No Deer Urine Required

If it's Wednesday it must be Morford drawing a strange life lesson from ... Adam Sandler?!

But I will not take that route this time. Because I have learned. Or rather, I am still learning. I am learning to see people like Adam Sandler as not merely brainless grist to be mocked and mourned like one mourns the existence of Texas Republicans, or Antonin Scalia, or the Vatican, or Florida.

Rather, I am learning to flip it all around, to see Sandler and his ilk (hi, Judd Apatow) as shining examples, a beautiful beacon, a gleaming axis of negative possibility the around while I can revolve my deeper intuition of what life can really be.

In other words, I recognize, with all sorts of delightful, wine-enhanced epiphany, that Adam Sandler perfectly represents the thing not to become. And he does so brilliantly.

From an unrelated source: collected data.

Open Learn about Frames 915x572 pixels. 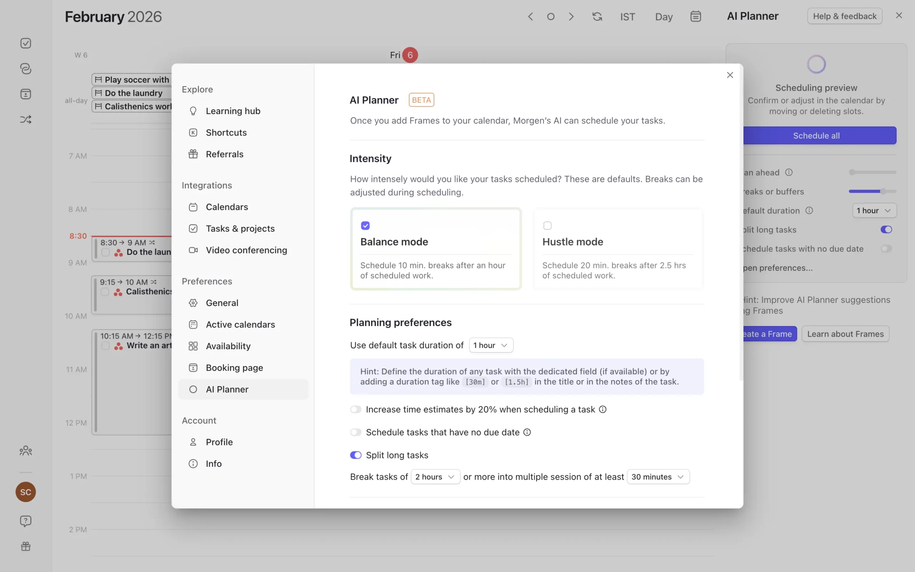pos(845,334)
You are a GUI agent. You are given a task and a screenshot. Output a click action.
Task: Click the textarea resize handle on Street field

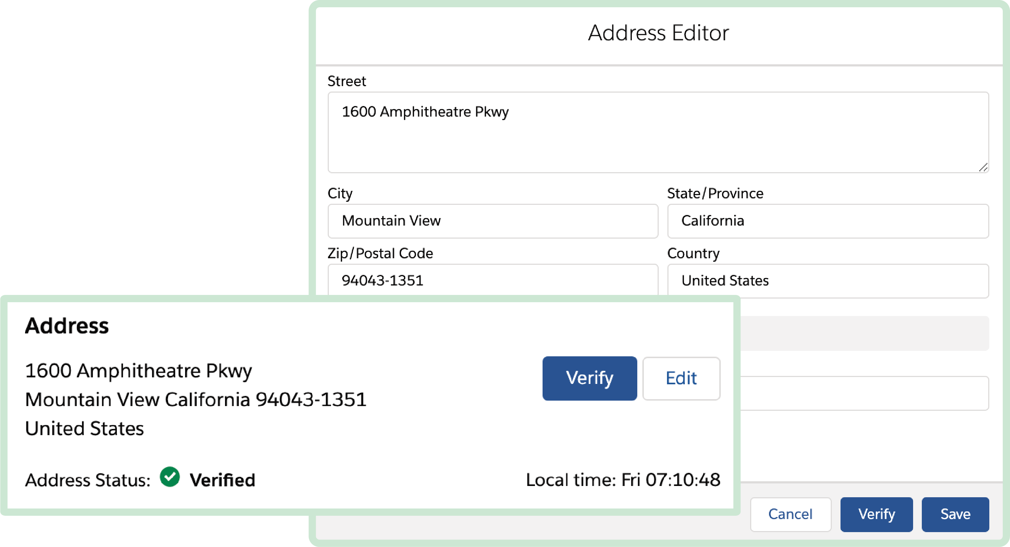coord(983,168)
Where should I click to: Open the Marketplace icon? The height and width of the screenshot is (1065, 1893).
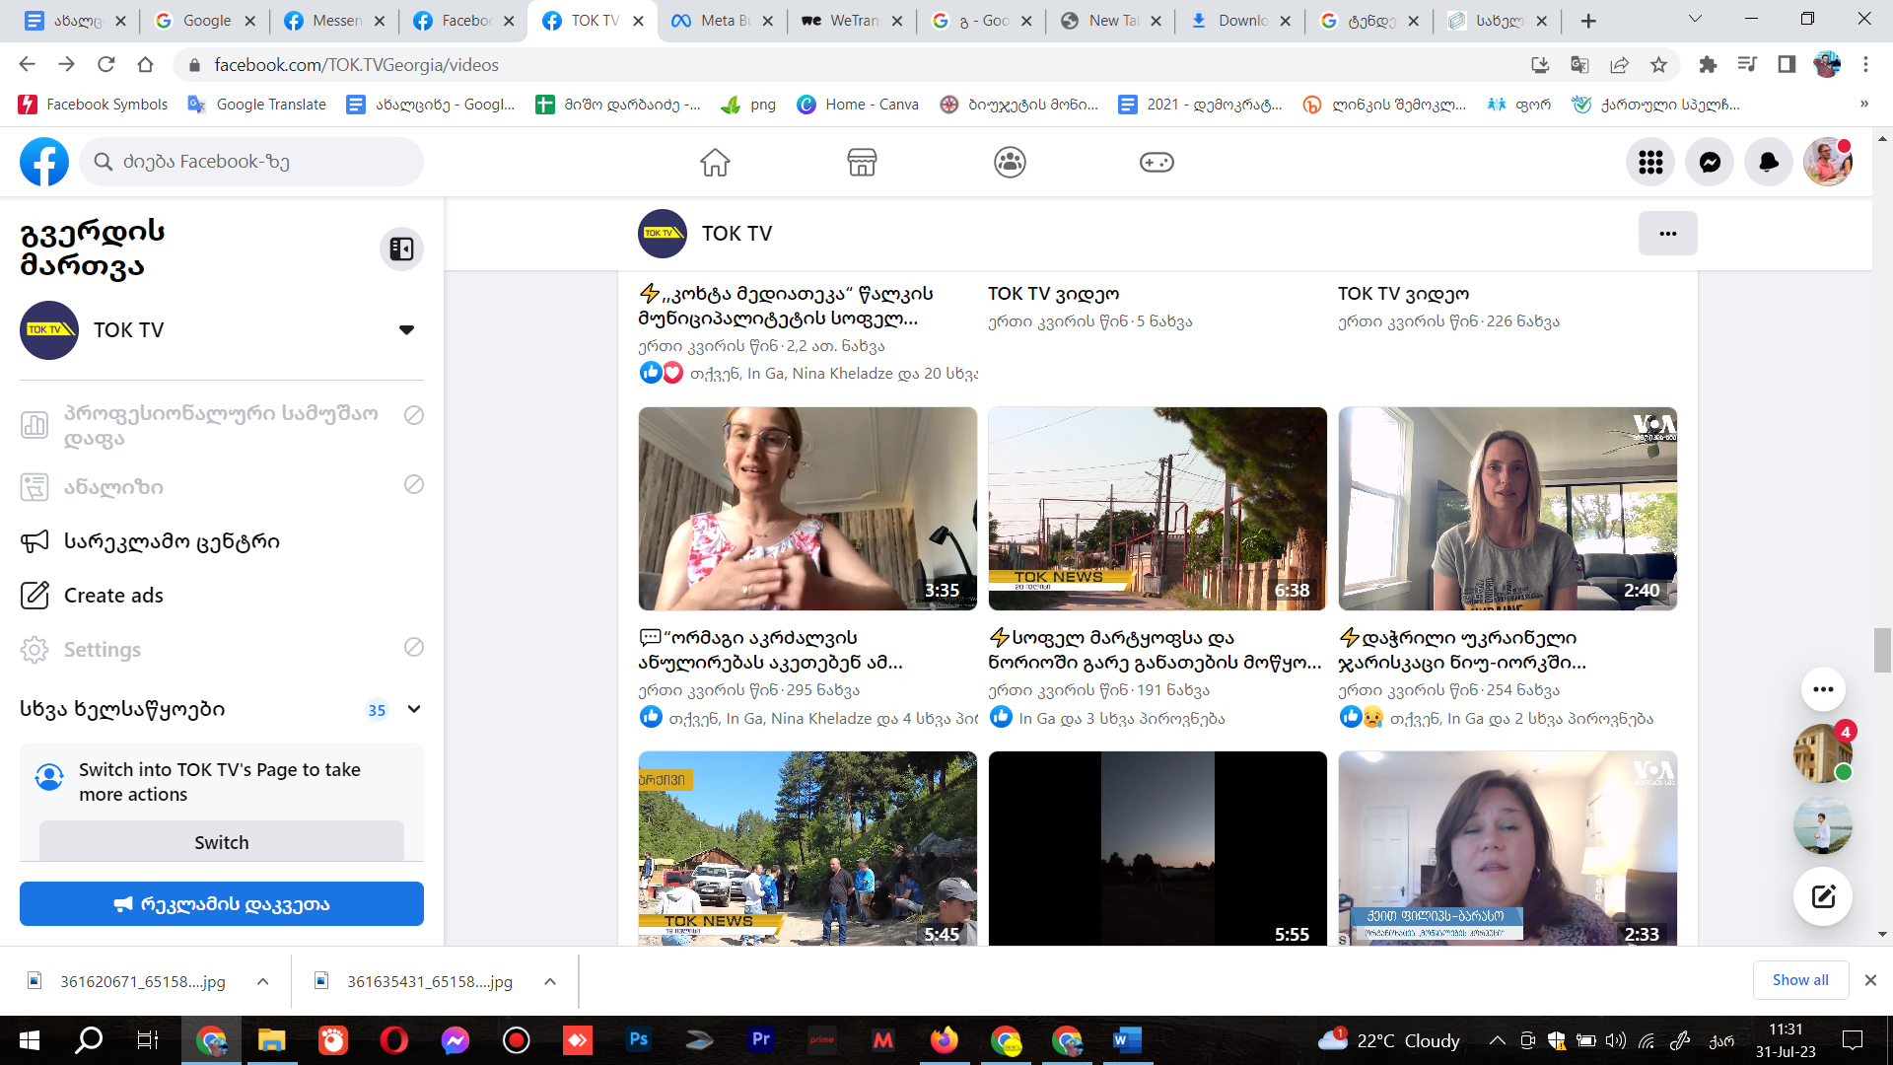(x=862, y=162)
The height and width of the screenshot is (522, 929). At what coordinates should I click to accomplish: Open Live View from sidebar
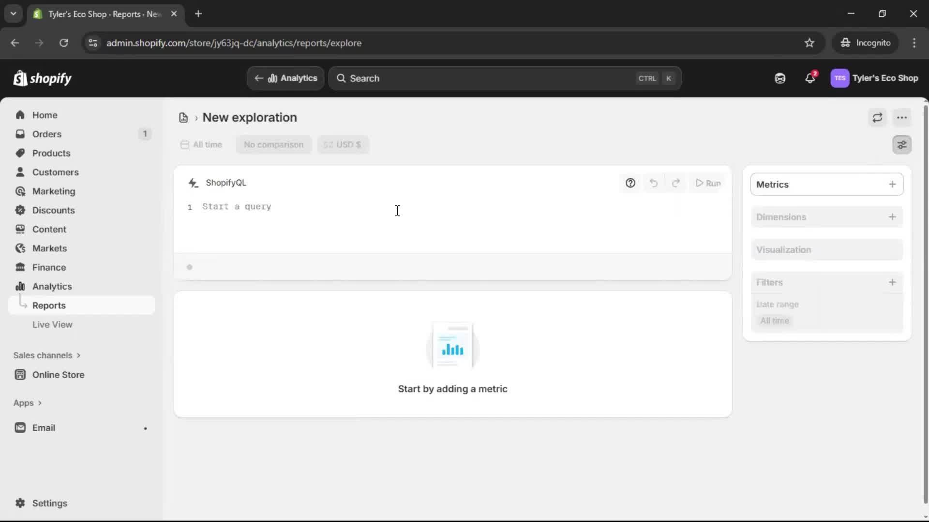coord(53,324)
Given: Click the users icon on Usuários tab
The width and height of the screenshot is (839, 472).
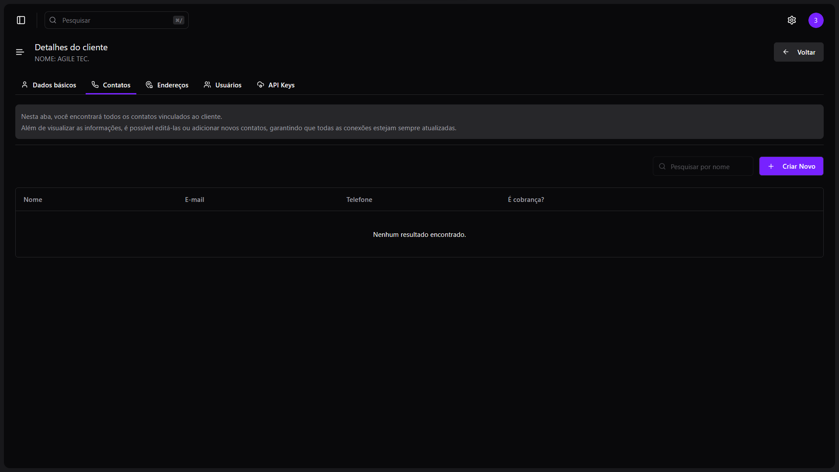Looking at the screenshot, I should [x=207, y=85].
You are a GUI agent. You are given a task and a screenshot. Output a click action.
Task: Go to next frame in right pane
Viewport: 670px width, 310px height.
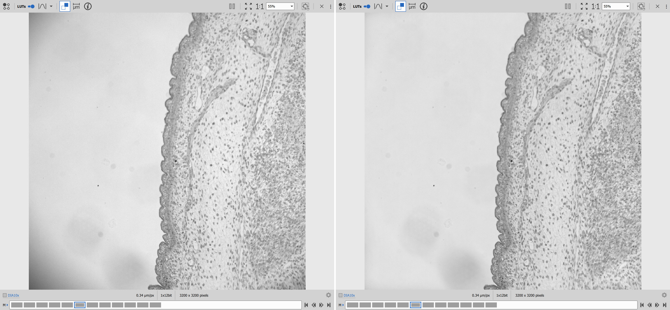pos(657,305)
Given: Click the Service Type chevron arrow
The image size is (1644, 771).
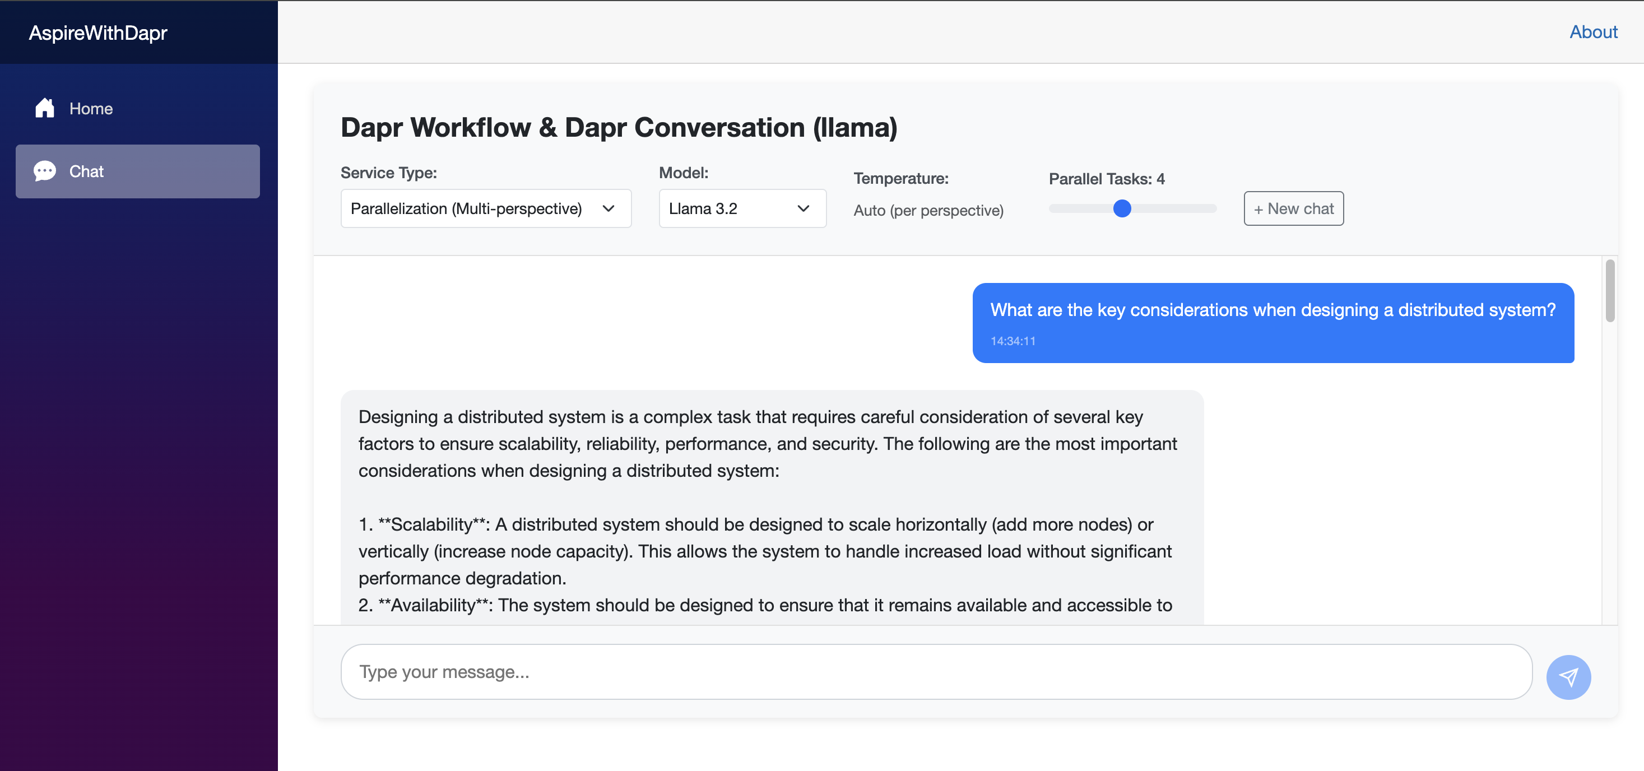Looking at the screenshot, I should click(608, 209).
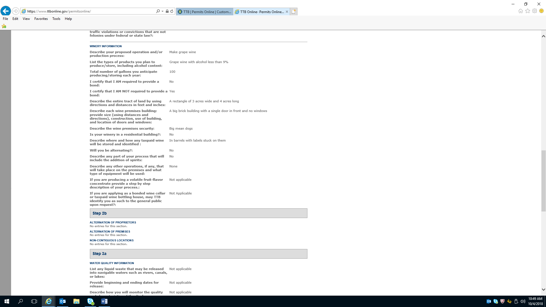The height and width of the screenshot is (307, 546).
Task: Click the security lock icon in address bar
Action: point(167,11)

See, Sandler is the cautionary take writ large, the toxic place you avoid like karmic Chernobyl, a giant pothole made of spiritual vacuity and rotten asparagus and nails. His films’ casually venomous visions of America, of masculinity, of friendship, women, sex, kids, marriage, love, the human body and nay life itself, this is the perfect hell. It pretends at comedy, but it is really the Inferno. Simple.

And for this insight I now say, I am grateful.
...

The wise ones tell us that great teachers come in many forms. They are certainly not all the Dalai Lama, not all Thich Nhat Hanh, not all deeply humble or spiritually attuned beings willing to reveal to you hard and numinous truths via talks, or wise books, or a lifetime of quiet, powerful example.

Increasingly we find some of the most pivotal teachers are those from whom we recoil from the most. They are most callous clowns in life’s circus, the ones who do not even know they are teachers, for otherwise how could they show us the lowest and worst aspects of man, how low the vibration can go?

For them, we are grateful. From them, we can learn. We can see, with full clarity, the dark and cruel path. And then we can happily slingshot in the exact opposite direction. No deer urine required.
Oh swell. Now what do I do with all this deer urine?